Andrea Chang, partner at NGC Ventures 0

Credit: unsplash

Creator economy, defined as the 100+ billion-dollar businesses of independent content creators, has been the pillar of our existing social platforms, generating business opportunities not only for the creator themselves but the employees and partnered brands.

As in our previous article, creator economy is crucial for the operation of metaverse experience and interrelated with other components like avatars, virtual economies, and gaming that can eventually affect startups and mature companies' product development.

In this article, we focus on analyzing how the metaverse can grow creator economy and list the differences in the metaverse version of creator economy vs. the one we are way too familiar with through popular social media apps nowadays.

Key components of the metaverse version of creator economy

For creators, social media and other Web2.0 models offer channels for creators to monetize their content and community engagement. For brands, each creator helps them achieve target marketing that traditional channels couldn't achieve in comparable depth and frequency. But in the metaverse version, the relationship of creator-platform-viewer has more democracy and dynamics, reflected in the autonomy of participants, especially in a "community-directed" metaverse. In metaverse applications, viewers have more rooms to interact with the work of creators or even become creators themselves in a spatial setting as tools develop. For example, Sandbox, one of the most funded virtual gaming metaverse, granted game developers tools to build games, build 3D assets, and sell NFT that creators can share 95% of the sales.

One interesting difference is that compared to current social media, viewers have more opportunities to interact with the creators and even form partnerships in achieving goals as a team, such as playing games and promoting social tokens/digital assets together.

Credit: Andrea Chang

Credit: Andrea Chang

How creators can benefit from metaverse applications

Wider categories of content

Compared to existing platforms, the major difference that metaverse applications can offer is virtual spaces where creators can build their own content, be it virtual lands or virtual buildings, which create a whole new demand for 3D artists. Like what we have mentioned in the previous article on metaverse culture, various types of virtual assets like avatars and digital fashion offer opportunities for new breed creators. Among different categories, we expect infrastructure & content related to music and gaming will show increased demand as the existing platforms have already shown rising tastes for these categories.

We also expect people will spend more time in the metaverse as hardware increases user experiences, which can further benefit non-recreational applications like businesses and education. Microsoft Mesh for Teams, its corporate metaverse, aims to move most of the online meetings to 3D settings in the future.

Less dependency on brand sales

The major reasons for the extremely high dependence on brand deals for creators' income include more flexibility in negotiating the terms, advantages for the mega stars (as luxurious brands cooperating with celebrities have an affluent budget), stringent profit-sharing at most platforms (creators need to reach certain viewers to get the base revenue sharing criteria). However, metaverse applications can change this high dependency as new forms and engagement of activities happen virtually. For example, creators can structure their own in-metaverse economy and have more occasions in selling virtual items to fans.

Higher reward-to-input ratio for creators

According to the recent survey by Linktree in April this year, only 12% of full-time creators are making more than $50,000 per year with 46% of full-time creators making less than $1,000 annually. For example, the latest "badge" on Instagram, which allows supporters of creators' live streaming to buy and unlock additional features, requires creators to have at least 10,000 followers and pay 30% of revenue to Apple App Store. On Youtube, creators with 20,000 monthly views earn around $500 per month, after Youtube charges 45% of ads revenue.

» **What to do**
Copy word for word the passage of the creator economy article above, from "Compared to existing" to "for these categories.".

» **Provided information**
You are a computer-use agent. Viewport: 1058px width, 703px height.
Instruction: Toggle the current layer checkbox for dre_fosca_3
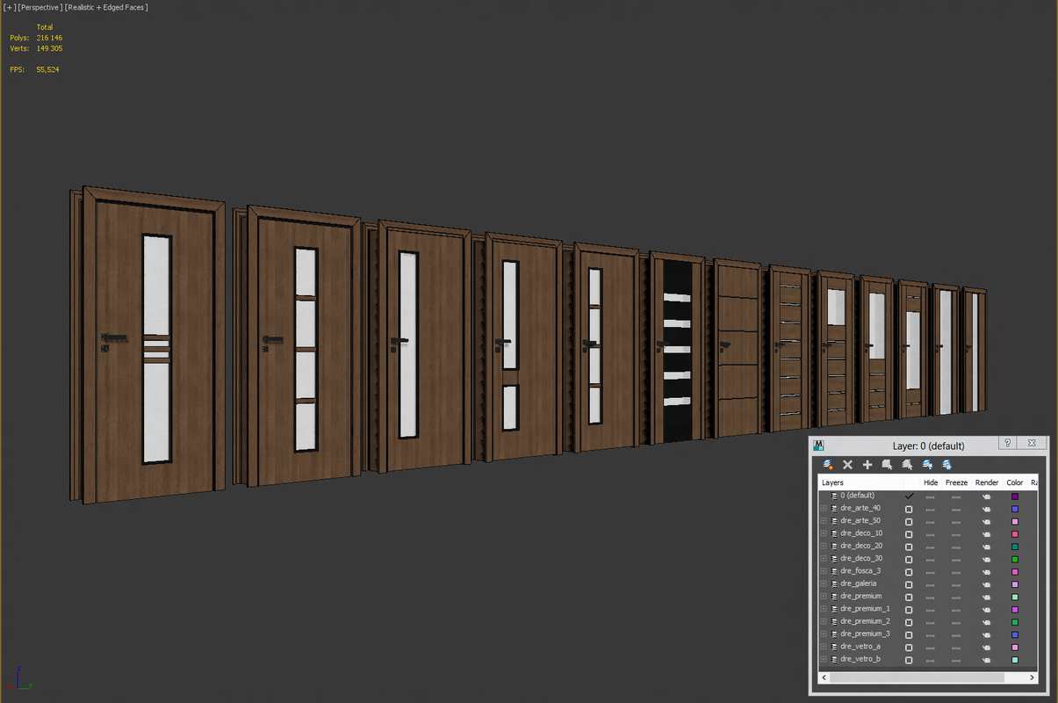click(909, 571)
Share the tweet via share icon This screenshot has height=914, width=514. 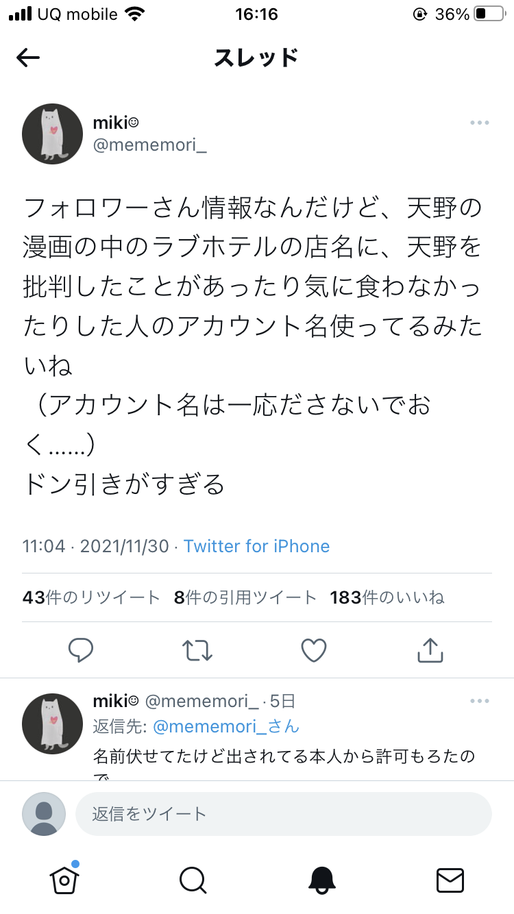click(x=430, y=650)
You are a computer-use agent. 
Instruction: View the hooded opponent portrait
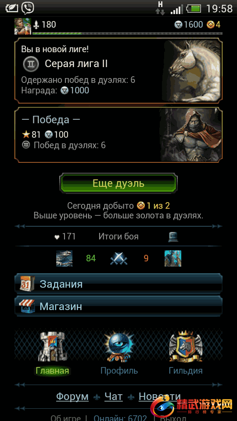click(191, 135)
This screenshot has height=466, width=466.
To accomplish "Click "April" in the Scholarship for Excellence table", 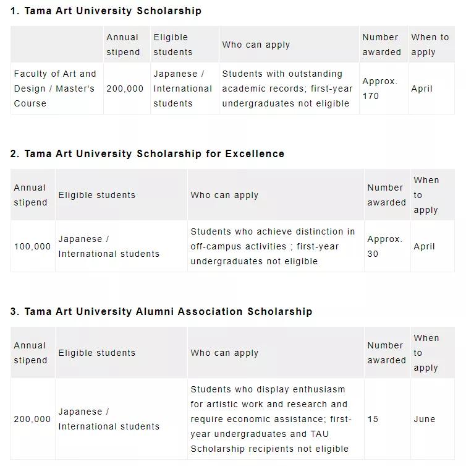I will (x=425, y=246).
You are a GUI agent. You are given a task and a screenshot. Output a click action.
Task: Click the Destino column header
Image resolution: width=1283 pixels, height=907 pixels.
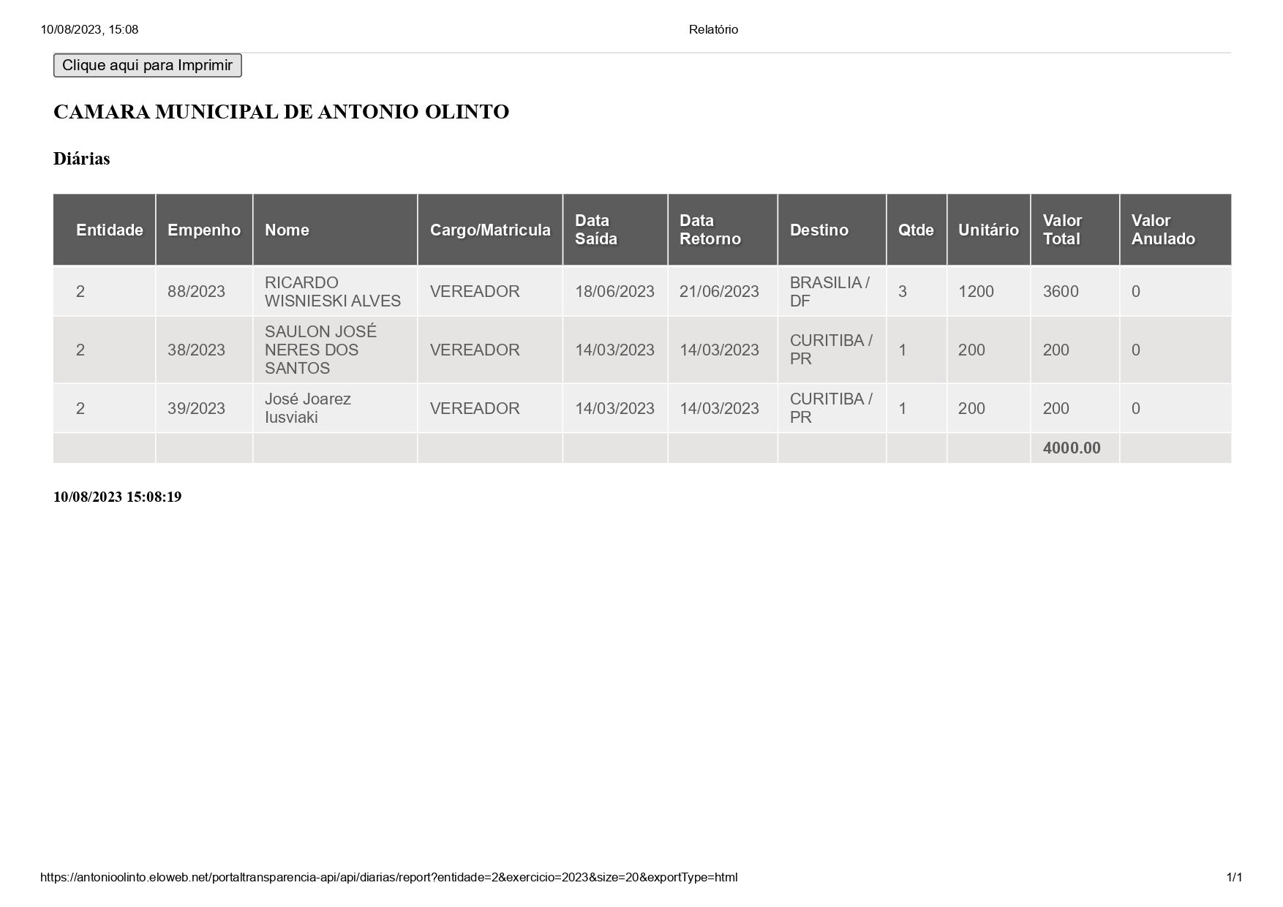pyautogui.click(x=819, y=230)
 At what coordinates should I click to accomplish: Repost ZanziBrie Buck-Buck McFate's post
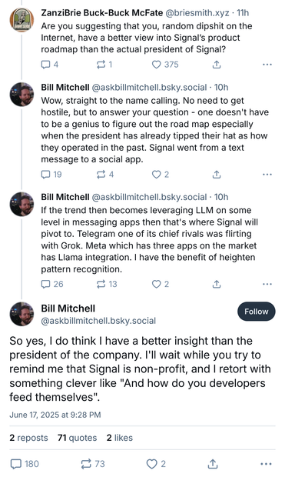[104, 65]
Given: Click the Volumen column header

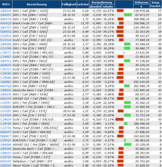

» **Solution**
Compared to existing platforms, the major difference that metaverse applications can offer is virtual spaces where creators can build their own content, be it virtual lands or virtual buildings, which create a whole new demand for 3D artists. Like what we have mentioned in the previous article on metaverse culture, various types of virtual assets like avatars and digital fashion offer opportunities for new breed creators. Among different categories, we expect infrastructure & content related to music and gaming will show increased demand as the existing platforms have already shown rising tastes for these categories.